- Born: 7 May 1933 Budapest, Hungary
- Died: 11 March 2017 (aged 83) Paris, France
- Education: Ecole Normale Supérieure
- Scientific career
- Fields: Physicist
- Institutions: French National Centre for Scientific Research

= Georges Amsel =

French physicist

Georges Amsel (7 May 1933 – 11 March 2017) was a French physicist, Director of Research at the French National Centre for Scientific Research.

==Biography==
Georges was born on 7 May 1933 in Budapest, Hungary to Hugo and Sara (Fried) Amsel. After having been deported from Hungary in 1944, and finding refuge in Switzerland
in 1945, he undertook high-school studies in Geneva and then in Paris, continuing
on in the Physics Laboratory of Ecole Normale Supérieure to obtain his doctorate in nuclear
physics in 1963. During his doctoral study, and under the guidance of Pierre Aigrain he researched the possibilities for charged particle detection offered by semiconductor diodes and developed some of the first such detectors in 1959.
He was invited to the first conference on semiconductor detectors, held at Asheville, NC,
in 1960, where he presented the first Rutherford backscattering spectrometry to be obtained with a semiconductor detector. During this period, he studied low-energy nuclear
reactions on stable isotopes, developing anodizing methods for manufacturing
thin, self-supporting oxide films enriched in specific stable oxygen isotopes in collaboration
with David Samuel at the Weizmann Institute in Israel. With these targets, he discovered the
narrow resonances in the ^{18}O(p,a)^{15}N nuclear reaction. These discoveries were immediately put
to use in the field of stable isotopic tracing of atomic transport processes during thin-film growth
and transformation.
In 1968, he headed the installation of the HVEC AN2500 accelerator in the Solid State Physics
group of the Ecole Normale Supérieure. it was one of the first nuclear particle accelerators to be installed in a condensed matter physics laboratory rather than in a nuclear physics laboratory. During this time,
he also laid down the foundations of the stochastic treatment of charged particle energy
loss processes, opening the way to rapid and accurate calculations of excitation curves obtained
around narrow nuclear resonances, and providing an approach to calculating
the overshoot on the leading edge, due to the Lewis effect.
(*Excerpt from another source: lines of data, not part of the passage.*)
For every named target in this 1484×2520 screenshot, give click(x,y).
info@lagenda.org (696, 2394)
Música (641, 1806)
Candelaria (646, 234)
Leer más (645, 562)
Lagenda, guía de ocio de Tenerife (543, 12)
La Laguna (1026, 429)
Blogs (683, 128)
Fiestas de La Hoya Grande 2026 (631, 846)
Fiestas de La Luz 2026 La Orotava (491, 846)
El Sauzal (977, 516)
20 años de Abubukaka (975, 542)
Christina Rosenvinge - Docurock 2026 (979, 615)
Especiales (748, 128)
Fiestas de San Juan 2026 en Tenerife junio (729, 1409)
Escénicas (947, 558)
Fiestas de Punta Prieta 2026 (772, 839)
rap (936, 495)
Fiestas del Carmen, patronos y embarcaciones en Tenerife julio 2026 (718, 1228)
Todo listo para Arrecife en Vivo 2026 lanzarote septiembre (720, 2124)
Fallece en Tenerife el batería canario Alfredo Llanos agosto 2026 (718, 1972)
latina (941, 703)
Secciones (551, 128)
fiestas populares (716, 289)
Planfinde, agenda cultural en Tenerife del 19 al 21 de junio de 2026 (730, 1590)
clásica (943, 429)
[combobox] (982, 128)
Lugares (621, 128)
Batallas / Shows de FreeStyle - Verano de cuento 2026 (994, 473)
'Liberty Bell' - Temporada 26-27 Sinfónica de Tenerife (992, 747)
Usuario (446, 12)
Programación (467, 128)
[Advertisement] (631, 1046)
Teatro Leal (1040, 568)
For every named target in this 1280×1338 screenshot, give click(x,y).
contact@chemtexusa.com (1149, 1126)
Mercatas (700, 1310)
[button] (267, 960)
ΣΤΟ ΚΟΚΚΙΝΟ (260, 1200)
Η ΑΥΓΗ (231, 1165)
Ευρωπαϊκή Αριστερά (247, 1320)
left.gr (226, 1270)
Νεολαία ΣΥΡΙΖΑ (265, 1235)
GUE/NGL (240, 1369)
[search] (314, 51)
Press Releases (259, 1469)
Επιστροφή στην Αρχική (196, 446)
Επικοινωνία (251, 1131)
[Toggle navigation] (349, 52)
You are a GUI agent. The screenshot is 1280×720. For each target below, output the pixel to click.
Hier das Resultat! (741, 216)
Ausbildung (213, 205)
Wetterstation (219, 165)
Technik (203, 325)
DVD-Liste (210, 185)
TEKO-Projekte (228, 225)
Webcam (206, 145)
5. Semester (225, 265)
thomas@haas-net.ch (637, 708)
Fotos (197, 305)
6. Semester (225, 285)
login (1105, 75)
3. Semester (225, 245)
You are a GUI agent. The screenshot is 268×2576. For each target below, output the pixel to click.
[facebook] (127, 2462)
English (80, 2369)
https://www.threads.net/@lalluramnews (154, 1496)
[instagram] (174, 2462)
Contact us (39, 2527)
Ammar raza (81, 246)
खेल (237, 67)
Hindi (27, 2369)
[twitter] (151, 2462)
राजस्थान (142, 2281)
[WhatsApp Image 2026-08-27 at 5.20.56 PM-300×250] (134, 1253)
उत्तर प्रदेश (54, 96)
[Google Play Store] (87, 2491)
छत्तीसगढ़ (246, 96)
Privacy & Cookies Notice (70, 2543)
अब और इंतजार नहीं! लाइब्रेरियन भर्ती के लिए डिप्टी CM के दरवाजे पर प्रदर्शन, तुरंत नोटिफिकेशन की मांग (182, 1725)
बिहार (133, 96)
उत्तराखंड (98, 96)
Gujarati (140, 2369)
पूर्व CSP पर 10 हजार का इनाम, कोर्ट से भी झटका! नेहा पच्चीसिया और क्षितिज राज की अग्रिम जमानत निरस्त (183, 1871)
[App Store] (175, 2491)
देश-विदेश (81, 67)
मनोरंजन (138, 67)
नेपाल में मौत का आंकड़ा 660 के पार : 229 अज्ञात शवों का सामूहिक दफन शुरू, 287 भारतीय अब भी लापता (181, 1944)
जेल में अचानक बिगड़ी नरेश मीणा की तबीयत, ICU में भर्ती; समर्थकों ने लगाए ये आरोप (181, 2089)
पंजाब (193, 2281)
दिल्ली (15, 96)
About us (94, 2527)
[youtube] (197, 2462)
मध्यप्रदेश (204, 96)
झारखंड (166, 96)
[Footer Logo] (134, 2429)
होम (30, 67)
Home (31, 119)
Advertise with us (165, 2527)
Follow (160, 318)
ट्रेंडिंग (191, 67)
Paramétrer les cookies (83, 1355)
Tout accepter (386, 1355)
He has helped in setting up several IBA laboratories around the world and was the director of AGLAE, the accelerator at the Louvre museum dedicated to analysis of cultural heritage materials.

==Awards and honors==
- 1964, CNRS Bronze Medal.
- 1971, CNRS Silver Medal.
- 1984, Hevesy Medal .
- 1987, SERVANT prize of the French Academy of Sciences.
- 1989, Officer of the Order of Arts and Letters.
- 1993, Félix Robin prize from the French Physical Society.
Member of Société Française de Physique, Institute of Physics.